Records for locating described items =>
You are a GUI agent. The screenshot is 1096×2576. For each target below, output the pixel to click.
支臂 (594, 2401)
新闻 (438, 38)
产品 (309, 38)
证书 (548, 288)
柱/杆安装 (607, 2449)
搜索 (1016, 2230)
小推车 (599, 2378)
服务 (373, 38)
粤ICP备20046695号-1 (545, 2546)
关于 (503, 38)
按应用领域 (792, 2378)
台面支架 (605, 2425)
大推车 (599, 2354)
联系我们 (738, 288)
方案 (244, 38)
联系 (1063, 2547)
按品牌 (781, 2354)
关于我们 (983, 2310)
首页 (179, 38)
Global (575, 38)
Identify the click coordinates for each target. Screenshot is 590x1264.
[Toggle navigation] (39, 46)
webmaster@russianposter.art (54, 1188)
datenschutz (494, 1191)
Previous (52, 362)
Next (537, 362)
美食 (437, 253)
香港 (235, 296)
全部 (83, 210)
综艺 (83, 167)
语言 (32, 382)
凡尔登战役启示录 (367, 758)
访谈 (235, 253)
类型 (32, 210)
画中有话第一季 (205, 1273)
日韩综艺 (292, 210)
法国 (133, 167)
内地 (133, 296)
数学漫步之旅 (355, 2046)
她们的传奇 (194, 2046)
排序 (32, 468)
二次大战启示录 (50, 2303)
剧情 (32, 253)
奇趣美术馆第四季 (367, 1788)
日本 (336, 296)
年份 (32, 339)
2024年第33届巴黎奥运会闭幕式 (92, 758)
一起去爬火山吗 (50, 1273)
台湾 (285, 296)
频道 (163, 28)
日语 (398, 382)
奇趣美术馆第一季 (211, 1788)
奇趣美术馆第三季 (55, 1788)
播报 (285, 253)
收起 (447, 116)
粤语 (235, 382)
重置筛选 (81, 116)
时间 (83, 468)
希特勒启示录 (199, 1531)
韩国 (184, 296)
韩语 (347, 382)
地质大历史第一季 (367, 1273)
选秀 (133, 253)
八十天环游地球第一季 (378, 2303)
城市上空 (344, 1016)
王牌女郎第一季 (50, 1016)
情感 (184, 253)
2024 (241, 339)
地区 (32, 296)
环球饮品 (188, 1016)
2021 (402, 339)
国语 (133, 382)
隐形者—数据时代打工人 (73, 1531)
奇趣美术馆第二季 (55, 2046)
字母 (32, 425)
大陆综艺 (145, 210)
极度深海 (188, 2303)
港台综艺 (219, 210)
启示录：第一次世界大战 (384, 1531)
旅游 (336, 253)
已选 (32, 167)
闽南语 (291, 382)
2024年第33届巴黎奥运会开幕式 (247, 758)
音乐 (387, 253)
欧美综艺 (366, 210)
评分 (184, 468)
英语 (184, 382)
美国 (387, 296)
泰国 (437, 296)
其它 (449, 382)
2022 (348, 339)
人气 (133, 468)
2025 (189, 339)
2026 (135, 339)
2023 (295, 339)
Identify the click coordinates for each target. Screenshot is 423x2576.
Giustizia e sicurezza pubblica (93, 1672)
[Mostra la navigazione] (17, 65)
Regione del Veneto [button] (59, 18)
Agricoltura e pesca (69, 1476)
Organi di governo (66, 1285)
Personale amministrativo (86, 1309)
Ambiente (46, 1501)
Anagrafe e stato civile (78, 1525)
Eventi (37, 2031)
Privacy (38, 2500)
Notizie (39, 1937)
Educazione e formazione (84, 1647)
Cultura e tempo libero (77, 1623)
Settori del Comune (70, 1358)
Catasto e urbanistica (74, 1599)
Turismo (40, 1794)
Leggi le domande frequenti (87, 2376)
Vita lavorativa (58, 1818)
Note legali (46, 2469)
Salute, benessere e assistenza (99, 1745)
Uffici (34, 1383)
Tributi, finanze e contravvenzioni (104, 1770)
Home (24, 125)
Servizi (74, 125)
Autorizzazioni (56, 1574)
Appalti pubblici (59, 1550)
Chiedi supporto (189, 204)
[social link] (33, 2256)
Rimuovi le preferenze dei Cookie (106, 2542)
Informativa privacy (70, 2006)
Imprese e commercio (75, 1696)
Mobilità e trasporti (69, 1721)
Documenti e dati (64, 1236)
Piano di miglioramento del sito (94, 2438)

INSTRUCTIONS TO FOLLOW =>
Transcribe the lines of the listing above verbatim, covering the stretch from the line containing "凡尔登战役启示录 (367, 758)" through the line containing "2023 (295, 339)", both included.

SOLVED PROBLEM =>
凡尔登战役启示录 (367, 758)
访谈 (235, 253)
类型 (32, 210)
画中有话第一季 (205, 1273)
日韩综艺 (292, 210)
法国 (133, 167)
内地 (133, 296)
数学漫步之旅 (355, 2046)
她们的传奇 (194, 2046)
排序 (32, 468)
二次大战启示录 (50, 2303)
剧情 (32, 253)
奇趣美术馆第四季 (367, 1788)
日本 (336, 296)
年份 (32, 339)
2024年第33届巴黎奥运会闭幕式 (92, 758)
一起去爬火山吗 (50, 1273)
台湾 (285, 296)
频道 (163, 28)
日语 (398, 382)
奇趣美术馆第一季 (211, 1788)
奇趣美术馆第三季 (55, 1788)
播报 (285, 253)
收起 (447, 116)
粤语 (235, 382)
重置筛选 (81, 116)
时间 (83, 468)
希特勒启示录 (199, 1531)
韩国 (184, 296)
韩语 (347, 382)
地质大历史第一季 (367, 1273)
选秀 (133, 253)
八十天环游地球第一季 (378, 2303)
城市上空 (344, 1016)
王牌女郎第一季 (50, 1016)
情感 (184, 253)
2024 (241, 339)
地区 (32, 296)
环球饮品 (188, 1016)
2021 (402, 339)
国语 (133, 382)
隐形者—数据时代打工人 (73, 1531)
奇趣美术馆第二季 (55, 2046)
字母 (32, 425)
大陆综艺 (145, 210)
极度深海 (188, 2303)
港台综艺 (219, 210)
启示录：第一次世界大战 (384, 1531)
旅游 (336, 253)
已选 (32, 167)
闽南语 (291, 382)
2024年第33届巴黎奥运会开幕式 (247, 758)
音乐 (387, 253)
欧美综艺 (366, 210)
评分 (184, 468)
英语 (184, 382)
美国 (387, 296)
泰国 (437, 296)
其它 (449, 382)
2022 (348, 339)
人气 (133, 468)
2025 (189, 339)
2026 (135, 339)
2023 (295, 339)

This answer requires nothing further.